Quarantine > Detection Configuration

Yesterday, I downloaded a package to my desktop as per post #2 in > Windows XP Pro Critical Updates (after SP3)


WSA detected the following two files:



Automated Cleanup Engine
Starting Cleanup at 17/09/2012 - 19:56:18 GMT

Starting Routine> Removing c:\documents and settings\<MyName>\desktop\wsusoffline742\wsusoffline\client\updateinstaller.exe...#(PX5:

3DEC44F4B11CF89AE3F40924FDD9040074440C6D - MD5: 0010E6CBB04DC0215A7A8BE410FF5292)...
Deleting File> c:\documents and settings\<MyName>\desktop\wsusoffline742\wsusoffline\client\updateinstaller.exe

Automated Cleanup Engine
Starting Cleanup at 17/09/2012 - 19:56:45 GMT

Starting Routine> Removing c:\documents and settings\<MyName>\desktop\wsusoffline742\wsusoffline\updategenerator.exe...#(PX5:

3DEC44F4D71CF89A28F40A24FDD90400844DF673 - MD5: A86E772A10990CFB63FD09036B6A5F4C)...
Deleting File> c:\documents and settings\<MyName>\desktop\wsusoffline742\wsusoffline\updategenerator.exe


I had them scanned at Virus Total and determined that they were safe, so I removed them from quarantine.

Now, I have noticed that they have been allowed under Quarantine > Detection Configuration, automatically.



I had removed the whole download package from my desktop to another another location as can be seen from the following screenshot.









However, I would not necessarily want WSA to now allow, automatically.

P.S. If I hadn't gone exploring, I would have been none the wiser.

 

If you remove something from quarantine, it sets it to an override of "Allow" otherwise, unless it's whitelisted in the cloud system, it will be re-detected. The allow is by file hash, not by file name/location, it just shows the last-known location of that hash. Or first known, I forget. You can right-Click on the entry to Do Things.

Also, if you're not sure about something, VT is not always the best place to check if WSA flagged it, unless you are absolutely 100% sure it's safe. I've seen stuff that WSA flagged that VT said was clean and was originally scanned several months ago. Rescan and still clean. But inspect the file more deeply just out of curiosity and sure enough, it was bad juju. So WSA caught something that nothing else on VT caught for over a month. Never found out if anything else on VT ever caught it. Lack of threat evidence is not evidence of lack of threat. I'm giving that as a general statement, mind you, not on those files specifically, which I make no warranty as to the status of.

 

Where did they all go?

 

@ Techfox1976

Thanks for chipping in with that info.

I was hoping Joe, would have added something in reply...He has been in and out, in the forum.

 

I just checked again, and they are back!

 

He's probably super-extra-ultra-OMFG busy as all heck since they are probably releasing the new stuff so soon.

 

Techfox is correct - it depends on the file, but it will usually be the last seen instance of it which is listed in the detection configuration window. Restoring a file from quarantine adds it as 'Allow', otherwise it would just be removed automatically instantly.

 

The only files I have restored from quarantine are the two mentioned above, and an old archive rootkit file, apispy9x.dll which I know about but will never use.

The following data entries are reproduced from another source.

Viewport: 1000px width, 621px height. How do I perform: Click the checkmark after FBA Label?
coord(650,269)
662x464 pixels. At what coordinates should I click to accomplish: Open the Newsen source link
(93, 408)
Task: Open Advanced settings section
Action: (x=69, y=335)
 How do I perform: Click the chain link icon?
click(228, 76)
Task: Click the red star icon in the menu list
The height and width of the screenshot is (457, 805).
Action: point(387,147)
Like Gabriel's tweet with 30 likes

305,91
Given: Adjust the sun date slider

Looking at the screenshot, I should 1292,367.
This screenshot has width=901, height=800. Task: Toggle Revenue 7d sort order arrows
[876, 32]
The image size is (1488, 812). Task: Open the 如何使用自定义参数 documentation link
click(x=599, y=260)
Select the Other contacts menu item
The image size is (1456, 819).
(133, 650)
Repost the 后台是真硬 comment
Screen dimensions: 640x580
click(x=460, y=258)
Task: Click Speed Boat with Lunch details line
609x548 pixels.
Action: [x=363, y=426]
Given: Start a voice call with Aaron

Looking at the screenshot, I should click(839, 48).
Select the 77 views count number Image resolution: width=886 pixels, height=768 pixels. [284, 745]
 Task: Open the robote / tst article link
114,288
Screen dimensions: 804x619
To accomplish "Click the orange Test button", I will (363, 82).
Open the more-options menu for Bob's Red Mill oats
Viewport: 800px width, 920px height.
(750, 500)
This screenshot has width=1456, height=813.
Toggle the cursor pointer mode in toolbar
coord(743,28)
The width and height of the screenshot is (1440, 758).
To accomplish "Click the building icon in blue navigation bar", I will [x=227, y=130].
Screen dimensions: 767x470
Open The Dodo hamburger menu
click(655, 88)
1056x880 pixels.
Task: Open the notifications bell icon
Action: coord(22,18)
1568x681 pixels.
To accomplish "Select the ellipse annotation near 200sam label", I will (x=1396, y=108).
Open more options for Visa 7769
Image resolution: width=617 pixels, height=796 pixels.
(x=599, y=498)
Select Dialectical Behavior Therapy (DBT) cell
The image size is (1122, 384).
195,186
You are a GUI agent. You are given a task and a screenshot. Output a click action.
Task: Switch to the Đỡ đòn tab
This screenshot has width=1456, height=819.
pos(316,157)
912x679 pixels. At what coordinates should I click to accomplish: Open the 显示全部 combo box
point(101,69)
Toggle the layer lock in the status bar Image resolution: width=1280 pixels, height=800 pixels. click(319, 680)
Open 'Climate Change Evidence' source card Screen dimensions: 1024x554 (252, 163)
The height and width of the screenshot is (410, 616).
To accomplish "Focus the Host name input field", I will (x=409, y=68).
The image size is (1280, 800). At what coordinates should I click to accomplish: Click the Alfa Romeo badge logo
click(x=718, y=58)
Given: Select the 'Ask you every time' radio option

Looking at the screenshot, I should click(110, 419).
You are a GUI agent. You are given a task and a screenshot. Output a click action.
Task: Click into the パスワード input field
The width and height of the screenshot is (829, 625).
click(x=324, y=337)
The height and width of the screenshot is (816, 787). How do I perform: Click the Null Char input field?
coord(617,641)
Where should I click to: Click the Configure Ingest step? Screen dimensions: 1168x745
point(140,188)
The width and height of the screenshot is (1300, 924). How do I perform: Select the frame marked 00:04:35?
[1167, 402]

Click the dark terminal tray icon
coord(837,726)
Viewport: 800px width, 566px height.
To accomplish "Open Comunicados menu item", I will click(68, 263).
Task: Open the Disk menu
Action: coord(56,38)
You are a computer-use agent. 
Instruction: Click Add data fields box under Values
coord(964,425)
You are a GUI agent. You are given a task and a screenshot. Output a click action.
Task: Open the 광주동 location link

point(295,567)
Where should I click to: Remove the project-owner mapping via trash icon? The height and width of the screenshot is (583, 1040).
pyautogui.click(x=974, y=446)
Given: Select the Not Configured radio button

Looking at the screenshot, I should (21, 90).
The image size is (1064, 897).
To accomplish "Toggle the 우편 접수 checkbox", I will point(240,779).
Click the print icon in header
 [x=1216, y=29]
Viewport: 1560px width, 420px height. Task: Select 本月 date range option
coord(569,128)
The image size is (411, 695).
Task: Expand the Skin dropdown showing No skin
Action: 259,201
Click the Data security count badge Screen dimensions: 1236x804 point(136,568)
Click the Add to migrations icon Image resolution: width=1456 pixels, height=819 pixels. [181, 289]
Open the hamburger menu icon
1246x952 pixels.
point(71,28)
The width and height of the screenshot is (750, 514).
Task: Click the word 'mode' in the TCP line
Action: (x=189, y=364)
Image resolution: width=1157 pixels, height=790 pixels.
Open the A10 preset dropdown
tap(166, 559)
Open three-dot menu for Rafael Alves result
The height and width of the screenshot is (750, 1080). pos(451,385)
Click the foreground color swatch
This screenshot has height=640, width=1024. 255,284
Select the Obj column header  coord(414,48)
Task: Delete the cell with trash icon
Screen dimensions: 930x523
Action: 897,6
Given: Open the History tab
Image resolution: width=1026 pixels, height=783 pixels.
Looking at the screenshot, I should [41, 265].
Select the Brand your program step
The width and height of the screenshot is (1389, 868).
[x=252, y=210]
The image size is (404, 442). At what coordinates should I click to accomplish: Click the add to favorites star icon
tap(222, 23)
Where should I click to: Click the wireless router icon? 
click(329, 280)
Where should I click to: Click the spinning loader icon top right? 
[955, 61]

The others on that list such as Vipre, Defensewall, Opera and $isr have never been restored (by me) from quarantine. So, can see no reason for them appearing there.

 

As you do allot of Beta testing of many products you must have allowed them at one point because they were not known to the cloud database at the time!

TH

 

Aye. I would surmise that going to the Control Active Processes and changing something from Monitor to Allow would also make it show up there. It would be silly for it to be set to "allow" in control and "block" in overrides.